La photographie Julie Artacho. ©Julie Artacho

La photographie Julie Artacho. ©Julie Artacho

« Fais-moi ta face de yogourt jazz fruits dans le fond ». « Fais-moi ta face de sommelier qui veut cruiser un producteur de vin ». « Fais-moi ta face de fille qui fait du trekking et qui se fait des lunchs ». C’est le type de consigne que vous donnera Julie Artacho si elle fait votre portrait. Photographe œuvrant dans le milieu du théâtre, de la musique et de la danse, elle est partie prenante du processus de création du double programme Fixer la chair présenté par Tangente.

Carnaval d'Amélie Rajotte avec Nicolas Labelle, Nicolas Patry, Jessica Serli, Ashlea Watkin.  Photo : Ashlea Watkin par Julie Artacho.

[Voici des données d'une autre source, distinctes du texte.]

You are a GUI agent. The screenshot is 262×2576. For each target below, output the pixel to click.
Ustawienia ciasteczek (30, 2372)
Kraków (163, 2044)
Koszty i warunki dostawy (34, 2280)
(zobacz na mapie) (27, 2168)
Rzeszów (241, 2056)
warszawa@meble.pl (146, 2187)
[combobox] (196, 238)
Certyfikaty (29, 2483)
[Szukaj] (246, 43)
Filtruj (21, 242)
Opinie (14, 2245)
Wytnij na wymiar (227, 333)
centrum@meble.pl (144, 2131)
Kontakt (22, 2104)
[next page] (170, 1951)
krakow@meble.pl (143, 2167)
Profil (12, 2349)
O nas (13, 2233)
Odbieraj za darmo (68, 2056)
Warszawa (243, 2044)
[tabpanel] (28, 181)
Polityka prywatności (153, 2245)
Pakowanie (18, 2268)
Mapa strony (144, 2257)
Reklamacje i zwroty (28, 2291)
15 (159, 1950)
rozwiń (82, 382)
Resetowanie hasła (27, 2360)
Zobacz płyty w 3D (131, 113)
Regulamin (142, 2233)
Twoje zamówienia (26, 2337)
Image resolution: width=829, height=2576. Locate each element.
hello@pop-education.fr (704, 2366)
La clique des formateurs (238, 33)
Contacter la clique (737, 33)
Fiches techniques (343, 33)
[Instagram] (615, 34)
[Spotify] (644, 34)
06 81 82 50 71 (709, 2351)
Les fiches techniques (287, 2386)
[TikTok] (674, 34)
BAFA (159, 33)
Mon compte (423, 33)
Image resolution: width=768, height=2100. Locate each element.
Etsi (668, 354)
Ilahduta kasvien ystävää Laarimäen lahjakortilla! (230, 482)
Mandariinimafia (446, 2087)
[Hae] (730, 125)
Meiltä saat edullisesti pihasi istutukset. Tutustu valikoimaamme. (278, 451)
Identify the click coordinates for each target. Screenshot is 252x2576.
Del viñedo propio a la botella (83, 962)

Carnaval d’Amélie Rajotte avec Nicolas Labelle, Nicolas Patry, Jessica Serli, Ashlea Watkin. Photo : Ashlea Watkin par Julie Artacho.

Quand Julie Artacho ne fait pas de portraits, elle capte le mouvement des danseurs sur sa pellicule. À l’occasion du double programme Fixer la chair, elle est passée de l’autre côté de l’objectif en devenant collaboratrice visuelle des chorégraphes Caroline Laurin-Beaucage et d’Amélie Rajotte : « Mon rôle était de documenter et d’inspirer le processus de création des pièces Entaille et Carnaval» explique la photographe. Une exposition au Monument National retrace d’ailleurs ce processus, vu à travers la caméra de Julie Artacho.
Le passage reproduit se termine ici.